For most, besides one line on your resume, there are no real incentives to dedicate this disproportionate, herculean effort to a club. The overwhelming majority of Daily staffers do not go into the field of journalism, meaning there are countless other activities one could participate in if the goal was to optimize for a career. All of the work is done for free, and being a Daily staffer (shockingly) does not offer additional social clout.
So why would anyone do it at all?
The Daily opened my eyes to Stanford’s greatest tradition.
I saw it in Luc, who gave his free time over summer break to The Daily’s Summer Journalism Institute, where he recruited me to write for the science and technology desk and later convinced me to follow in his Daily footsteps.
I met Brad, who started the Games section simply because he loves word games, which has now expanded to even an in-person crossword competition that drew the most number of people I’ve ever seen in The Daily’s house at any one time (he even gave out his personal phone number to everyone who attended, which is an unprecedented level of dedication).
Beyond Hayden (incredible writer, even better editor), or Isaac (fastest responder to Slack messages), or Cayden (broke a finger for The Daily), or all of the people (I could name names forever) who spend their spare hours learning an industry they will not go into after graduation, The Daily also showed me the same phenomenon happening all across campus.
In an article on Stanford Escape, I learned that a group of computer science, electrical engineering and math majors came together to create a free escape room. After editing the article, I was motivated to attend, and I can attest that it was not just any old escape room, but the most technologically-advanced, professional one I have ever been in (and I am an avid escape room enthusiast).
The piece I read on On Call Cafe introduced me to the students committing their free time and effort to build a social hub for their peers’ benefit. They mastered an entirely new craft for this, learning how to make unique coffee combinations and late-night snacks for their constantly evolving menu.
Everywhere you look, there are students engulfed in doing incredible things, at the highest level — not for money or power or fame, but out of pure passion.
This isn’t to say that Stanford’s student body is completely unscrupulous. I was recently asked why go to Stanford, and as in any student body, there will always be members who answer “to become a billionaire” or “to get ahead in the world” or any variation of these answers that betray an underlying lack of ethics or morality.
But much like the proportion of Daily staffers who go into journalism, this is an incredibly small minority. Going to Stanford means being surrounded by computer science majors who stay up until 3 a.m. practicing the piano to perfect a piece for their personal satisfaction and economics majors who memorize lines for their starring role in a theater production while walking to class.
It means upholding this tradition of excellence over incentive.
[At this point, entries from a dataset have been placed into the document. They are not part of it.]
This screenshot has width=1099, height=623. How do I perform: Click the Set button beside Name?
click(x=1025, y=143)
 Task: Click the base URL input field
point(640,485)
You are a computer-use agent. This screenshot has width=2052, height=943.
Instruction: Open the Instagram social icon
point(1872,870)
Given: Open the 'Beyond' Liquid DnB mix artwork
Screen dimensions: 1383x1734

I ended up rejoining The Daily after running into Greta while walking to class, who convinced me to come back as an executive editor (a personal tradition of mine is very aptly using “Greta” and “Great” as synonyms). For a while, I thought it was a stroke of luck that I ended up back at The Daily at all.
Now, I know that it wasn’t luck, but inevitable. Even if I had not randomly run into Greta on a winter day, I would have always ended up rejoining The Daily — to personally partake in Stanford’s greatest tradition.